Plaintiff’s Board of Inquiry was conducted on 31 March 2011—1 April 2011. AR 1191. At plaintiff’s Board of Inquiry, the counsel for the Government submitted as evidence the Charge Sheet containing all charges originally preferred against plaintiff, including those that the court-martial convening authority had previously agreed to dismiss with prejudice, but which he failed to dismiss with prejudice. AR 0141; see also Report of Board of Inquiry AR 1191-1196 and BOI Findings Worksheet, AR 1197-1201.

In addition, the counsel for the Government submitted evidence of statements taken from plaintiff in violation of Article 31, UCMJ, 10 U.S.C. § 831, for the consideration of the Board of Inquiry over defense objection and those statements were accepted by the BOI and were used to support misconduct findings by the BOI. AR 1494.

The provisions of Article 31(b) apply at a BOI and no statement taken in violation of Article 31 should have been admitted against plaintiff. Plaintiff’s counsel timely objected to the BOI’s consideration of the statements, was overruled and raised the issue in his May 31, 2011 Letter of Deficiency. AR 1494.

Over defense objection, the BOI considered the inaccurate document checklists prepared by the IG rather than hearing from the actual witnesses first hand, denying plaintiff the opportunity to cross-examine the witnesses against him. Several witnesses whose “checklists” were submitted to the BOI provided statements that the information contained in their “checklists” was incorrect, and these statements were included in plaintiff’s Letter of Deficiency. AR 1493-1502.

Counsel for the Government also offered testimony concerning a fitness report that had been ordered expunged from plaintiff’s OMPF by order of the Commandant of the Marine Corps. AR 1318.

The Board of Inquiry recommended plaintiff be separated from the Marine Corps and that plaintiff receive a General (Under Honorable) characterization of discharge. AR 1196, 1201. On 16 May 2011, counsel for the respondent submitted a letter noting, inter alia, material deficiencies in the transcription of the BOI.

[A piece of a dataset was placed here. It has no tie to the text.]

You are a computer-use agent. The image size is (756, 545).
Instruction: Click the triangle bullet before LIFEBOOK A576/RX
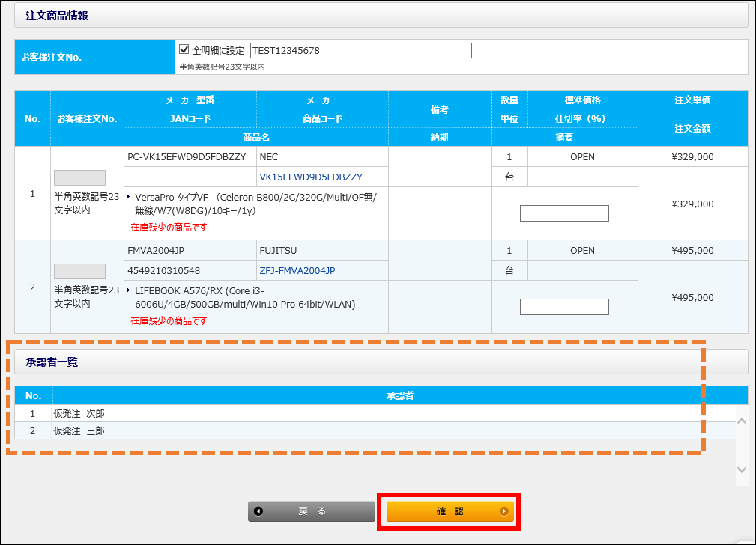tap(129, 290)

On 31 May 2011, plaintiff’s counsel submitted a rebuttal to the findings and recommendations of the report of BOI in which he argued the legal, administrative, and factual errors in the proceedings. AR 0144-0274 (including enclosures).

Counsel requested that plaintiff be retained and requested that plaintiff be permitted to personally appear before the Deputy Commandant (Manpower Reserve Affairs) to plead his case for retention on active duty. Id.

Plaintiff personally submitted a Supplement to the Letter of Deficiency dated 12 Aug 2011, which provided additional information to the Assistant Secretary of the Navy, AR 0242-0274, as well as a letter directed to the Assistant Secretary of the Navy, which appears from the Administrative Record to have never been provided to either the Assistant Secretary of the Navy of the Assistant Secretary’s Special Assistant for Military Law (“SAML”) AR 1526-28. The Assistant Secretary of the Navy (Manpower & Reserve Affairs) received the recommendation of the Deputy Commandant (M & RA) and personally took final action ordering plaintiff’s administrative discharge with a characterization of General (Under Honorable Conditions) with 18 years, 3 months and 5 days of active duty effective on 22 April 2012. Id. see also AR 1562.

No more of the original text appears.